(Collected data entries)
· · ·

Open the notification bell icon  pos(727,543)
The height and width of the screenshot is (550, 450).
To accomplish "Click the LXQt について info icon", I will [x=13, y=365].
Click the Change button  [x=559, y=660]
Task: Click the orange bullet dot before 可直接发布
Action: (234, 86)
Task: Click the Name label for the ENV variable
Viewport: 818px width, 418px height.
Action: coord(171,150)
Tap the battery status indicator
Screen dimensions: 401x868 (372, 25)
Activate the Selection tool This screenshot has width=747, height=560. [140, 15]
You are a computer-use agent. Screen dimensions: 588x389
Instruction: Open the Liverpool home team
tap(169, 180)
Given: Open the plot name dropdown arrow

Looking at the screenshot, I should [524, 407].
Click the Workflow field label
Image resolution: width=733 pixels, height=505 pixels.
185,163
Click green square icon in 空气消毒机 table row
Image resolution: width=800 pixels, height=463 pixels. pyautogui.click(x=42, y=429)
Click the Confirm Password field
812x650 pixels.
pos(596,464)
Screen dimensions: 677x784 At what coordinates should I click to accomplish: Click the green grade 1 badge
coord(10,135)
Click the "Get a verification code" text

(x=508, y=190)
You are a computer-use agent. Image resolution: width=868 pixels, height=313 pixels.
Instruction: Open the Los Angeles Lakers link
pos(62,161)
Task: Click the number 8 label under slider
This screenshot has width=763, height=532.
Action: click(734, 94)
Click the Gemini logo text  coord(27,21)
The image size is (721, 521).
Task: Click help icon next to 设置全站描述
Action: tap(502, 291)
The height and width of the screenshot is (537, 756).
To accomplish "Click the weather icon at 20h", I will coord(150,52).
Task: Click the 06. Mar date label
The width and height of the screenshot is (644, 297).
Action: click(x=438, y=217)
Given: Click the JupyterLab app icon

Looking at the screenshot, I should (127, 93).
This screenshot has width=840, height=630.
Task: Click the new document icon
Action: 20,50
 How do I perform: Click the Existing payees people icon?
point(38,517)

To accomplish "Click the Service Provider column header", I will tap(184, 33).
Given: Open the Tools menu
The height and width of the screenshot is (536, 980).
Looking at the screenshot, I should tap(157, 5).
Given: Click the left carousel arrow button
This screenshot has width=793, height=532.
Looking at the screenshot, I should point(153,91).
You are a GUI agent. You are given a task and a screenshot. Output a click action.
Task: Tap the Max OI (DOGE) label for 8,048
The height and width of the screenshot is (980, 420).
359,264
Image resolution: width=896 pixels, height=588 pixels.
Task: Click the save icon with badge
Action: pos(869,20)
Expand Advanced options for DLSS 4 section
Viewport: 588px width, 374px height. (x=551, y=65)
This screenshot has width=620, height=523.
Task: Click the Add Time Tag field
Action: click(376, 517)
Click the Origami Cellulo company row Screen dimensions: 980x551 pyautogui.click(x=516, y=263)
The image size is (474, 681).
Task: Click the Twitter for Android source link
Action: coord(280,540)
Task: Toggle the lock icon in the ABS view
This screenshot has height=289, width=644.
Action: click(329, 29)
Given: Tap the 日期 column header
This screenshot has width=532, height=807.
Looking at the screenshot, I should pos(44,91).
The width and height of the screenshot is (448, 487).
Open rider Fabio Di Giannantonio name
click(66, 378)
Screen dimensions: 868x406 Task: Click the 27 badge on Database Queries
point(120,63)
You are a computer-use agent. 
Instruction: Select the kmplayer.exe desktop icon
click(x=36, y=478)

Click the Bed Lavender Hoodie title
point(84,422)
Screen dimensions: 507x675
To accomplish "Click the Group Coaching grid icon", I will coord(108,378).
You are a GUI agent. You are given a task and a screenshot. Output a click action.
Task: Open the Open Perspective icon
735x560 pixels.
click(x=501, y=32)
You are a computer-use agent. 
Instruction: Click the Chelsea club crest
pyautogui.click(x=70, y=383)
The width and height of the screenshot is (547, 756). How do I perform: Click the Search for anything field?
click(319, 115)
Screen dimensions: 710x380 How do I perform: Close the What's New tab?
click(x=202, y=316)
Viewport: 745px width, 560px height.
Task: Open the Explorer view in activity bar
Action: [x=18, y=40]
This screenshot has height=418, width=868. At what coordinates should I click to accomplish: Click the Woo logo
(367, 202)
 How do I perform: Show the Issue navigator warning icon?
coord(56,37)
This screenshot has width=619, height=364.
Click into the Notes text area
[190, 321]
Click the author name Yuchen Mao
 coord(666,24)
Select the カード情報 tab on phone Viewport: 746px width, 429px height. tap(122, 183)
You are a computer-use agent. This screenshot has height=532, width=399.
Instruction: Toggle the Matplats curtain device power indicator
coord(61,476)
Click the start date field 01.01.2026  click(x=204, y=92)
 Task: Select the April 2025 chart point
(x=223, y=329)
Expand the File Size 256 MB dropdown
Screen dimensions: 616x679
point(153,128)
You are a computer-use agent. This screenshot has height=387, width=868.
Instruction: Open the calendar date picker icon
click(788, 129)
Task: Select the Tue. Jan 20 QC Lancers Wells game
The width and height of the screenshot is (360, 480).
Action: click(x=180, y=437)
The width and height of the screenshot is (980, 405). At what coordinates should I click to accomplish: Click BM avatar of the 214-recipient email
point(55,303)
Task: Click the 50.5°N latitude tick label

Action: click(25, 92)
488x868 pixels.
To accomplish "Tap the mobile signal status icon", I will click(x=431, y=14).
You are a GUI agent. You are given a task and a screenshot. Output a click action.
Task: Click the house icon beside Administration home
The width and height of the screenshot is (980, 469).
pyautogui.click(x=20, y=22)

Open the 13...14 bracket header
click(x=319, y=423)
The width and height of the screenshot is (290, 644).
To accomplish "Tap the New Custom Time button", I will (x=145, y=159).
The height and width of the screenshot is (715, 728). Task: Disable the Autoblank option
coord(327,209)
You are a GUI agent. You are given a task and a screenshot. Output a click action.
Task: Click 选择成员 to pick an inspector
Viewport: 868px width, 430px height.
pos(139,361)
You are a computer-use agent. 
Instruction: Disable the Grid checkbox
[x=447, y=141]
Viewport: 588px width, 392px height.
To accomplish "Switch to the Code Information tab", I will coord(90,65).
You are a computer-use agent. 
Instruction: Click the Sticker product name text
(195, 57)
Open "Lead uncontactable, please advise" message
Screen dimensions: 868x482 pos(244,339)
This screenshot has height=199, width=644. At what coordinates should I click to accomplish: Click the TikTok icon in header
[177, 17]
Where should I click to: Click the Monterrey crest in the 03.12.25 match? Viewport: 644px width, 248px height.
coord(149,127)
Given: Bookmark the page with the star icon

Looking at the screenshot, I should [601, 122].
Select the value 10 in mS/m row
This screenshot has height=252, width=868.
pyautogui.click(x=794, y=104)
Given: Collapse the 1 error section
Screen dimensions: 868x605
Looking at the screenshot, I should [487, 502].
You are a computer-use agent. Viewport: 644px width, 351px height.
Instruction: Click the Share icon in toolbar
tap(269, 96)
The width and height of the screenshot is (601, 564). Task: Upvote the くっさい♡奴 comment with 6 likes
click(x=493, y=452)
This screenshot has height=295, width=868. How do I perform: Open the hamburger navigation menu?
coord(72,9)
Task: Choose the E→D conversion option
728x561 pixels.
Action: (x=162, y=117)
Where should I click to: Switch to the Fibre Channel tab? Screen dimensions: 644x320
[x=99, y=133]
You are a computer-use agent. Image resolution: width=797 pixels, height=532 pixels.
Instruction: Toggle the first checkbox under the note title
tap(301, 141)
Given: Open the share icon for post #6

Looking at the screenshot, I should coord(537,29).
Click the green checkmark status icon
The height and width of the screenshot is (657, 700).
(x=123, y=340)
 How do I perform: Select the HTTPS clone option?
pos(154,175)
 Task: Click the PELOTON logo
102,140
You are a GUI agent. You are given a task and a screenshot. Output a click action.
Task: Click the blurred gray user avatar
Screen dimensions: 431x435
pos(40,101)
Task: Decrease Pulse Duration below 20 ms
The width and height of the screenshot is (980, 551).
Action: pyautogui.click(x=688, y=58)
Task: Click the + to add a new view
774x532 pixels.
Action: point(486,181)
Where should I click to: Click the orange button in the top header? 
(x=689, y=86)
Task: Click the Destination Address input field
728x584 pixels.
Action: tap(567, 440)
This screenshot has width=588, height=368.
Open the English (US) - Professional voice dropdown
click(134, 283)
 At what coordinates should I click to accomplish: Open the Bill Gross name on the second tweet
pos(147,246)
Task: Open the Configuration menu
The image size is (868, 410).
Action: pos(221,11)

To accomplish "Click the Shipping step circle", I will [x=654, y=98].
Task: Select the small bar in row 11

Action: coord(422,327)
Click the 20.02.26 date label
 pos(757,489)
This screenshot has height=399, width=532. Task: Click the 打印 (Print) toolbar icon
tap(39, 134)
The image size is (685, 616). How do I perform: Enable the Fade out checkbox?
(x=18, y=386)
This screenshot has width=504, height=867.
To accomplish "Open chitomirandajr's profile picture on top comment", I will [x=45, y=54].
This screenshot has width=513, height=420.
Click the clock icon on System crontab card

· · ·

Using the records above, work out how many lines hold the string "computer"; answer with that number alone.

10